Sekolah yang Malang
http://siak-smpn1tualang.blogspot.com/2012/12/info-umum-smpn-1-tualang.html |
Oleh: M. Ihsan Yurin
Akhir pekan
ini begitu cepat. Tadi malam aku tiba di rumah sekitar pukul sepuluh. Lebih
lama satu jam dari batas maksimal yang papaku berikan di weekend
biasanya. Tapi papaku tak marah, sebab bus yang disewa sekolah untuk mengantar
jemput atlet memang berjalan agak lambat demi kehati-hatian.
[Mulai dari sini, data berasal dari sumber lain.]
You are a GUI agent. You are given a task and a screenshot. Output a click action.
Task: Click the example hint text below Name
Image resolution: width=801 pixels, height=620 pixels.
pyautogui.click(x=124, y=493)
Benar. Aku atlet,
cabang bulu tangkis. Dan malam berlalu sangat cepat. Aku kelelahan bertanding
mewakili sekolah di event open tournament tingkat provinsi yang diadakan
di luar kota. Dan kini, sekilas berlalu, aku sudah berada di gerbang SMP,
menjalani kewajiban lain yang tak kalah penting: belajar dan tentu saja,
upacara.
Pagi ini
sangat tidak membahagiakan. Tapi aku tidak sendirian. Bahkan yang aku
tahu, tak seorang pun siswa di muka bumi yang riang menyambut Senin. Aku masih
di depan gerbang. Setelah mencium tangan papa, ia langsung menarik gas motor
bututnya dan bergegas berangkat kerja. Lalu aku diam menatap sekolah, lalu
langit. Pagi sungguh cerah. Di tengah riuhnya suara oplet-oplet brengsek
bermusik disko yang jadi angkutan umum teman-temanku pergi ke sekolah, aku
masih mendengar kicauan burung, tentu saja. Kandang burungnya tepat di
belakang punggungku. Kicauan burung itu seperti hinaan. Ku rasa ia seakan
berkata bahwa keadaan aku dan ia sama. Sama-sama terpenjara. Aku terpenjara
aturan, sedangkan ia benar-benar terpenjara. Aku menatapnya tajam.
“Burung
sialan”, pikirku.
Kalau bukan
karena aku masih SMP, sudah aku patahkan bambu kandangnya. Biar dia lepas.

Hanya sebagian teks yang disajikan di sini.